ITM git commit 178fd43 (Python) [43] – an “information-theoretic” algorithm based on minimum spanning trees;
optim_cvi — local maxima (great effort was made to maximise the probability of their being high-quality ones) of many internal cluster validity measures, including the Caliński–Harabasz, Dunn, or Silhouette index; see [26];
optim_cvi_mst_divisive – maximising internal cluster validity measures over Euclidean minimum spanning trees using a divisive strategy; see [27].

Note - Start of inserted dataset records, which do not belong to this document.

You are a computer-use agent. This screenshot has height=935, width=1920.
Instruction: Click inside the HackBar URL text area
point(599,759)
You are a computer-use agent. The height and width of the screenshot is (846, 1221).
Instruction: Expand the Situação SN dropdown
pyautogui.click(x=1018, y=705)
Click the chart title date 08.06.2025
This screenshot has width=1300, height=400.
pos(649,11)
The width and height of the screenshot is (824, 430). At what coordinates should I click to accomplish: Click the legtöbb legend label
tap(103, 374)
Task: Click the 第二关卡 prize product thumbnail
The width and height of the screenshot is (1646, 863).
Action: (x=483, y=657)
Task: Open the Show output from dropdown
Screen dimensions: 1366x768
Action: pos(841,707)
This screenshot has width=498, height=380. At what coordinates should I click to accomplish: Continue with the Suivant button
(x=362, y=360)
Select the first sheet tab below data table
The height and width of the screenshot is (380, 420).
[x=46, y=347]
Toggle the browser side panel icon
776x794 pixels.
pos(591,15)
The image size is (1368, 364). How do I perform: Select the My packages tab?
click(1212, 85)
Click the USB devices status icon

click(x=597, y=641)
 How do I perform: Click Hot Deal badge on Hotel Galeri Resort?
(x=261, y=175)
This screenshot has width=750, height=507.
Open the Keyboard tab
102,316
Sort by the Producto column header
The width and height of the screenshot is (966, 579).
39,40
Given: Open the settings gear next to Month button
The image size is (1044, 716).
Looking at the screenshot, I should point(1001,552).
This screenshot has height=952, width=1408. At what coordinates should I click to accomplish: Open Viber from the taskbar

New results will be added in the future (note that we can only consider methods that allow for setting the precise number of generated clusters). New quality contributions are welcome.

Feature Engineering¶

The algorithms operated on the original data spaces, i.e., subject to only some mild preprocessing:

columns of zero variance have been removed;
a tiny amount of white noise has been added to each datum to make sure the distance matrices consist of unique elements (this guarantees that the results of hierarchical clustering algorithms are unambiguous);
all data were translated and scaled proportionally to assure that each column is of mean 0 and that the total variance of all entries is 1 (this is not standardisation).

Note, however, that spectral clustering and Gaussian mixtures can be considered as ones that modify the input data space.

Overall, comparisons between distance-based methods that apply automated feature engineering/selection and those that only operate on raw inputs are not exactly fair. In such settings, the classical methods should be run on the transformed data spaces as well. This is left for further research (stay tuned).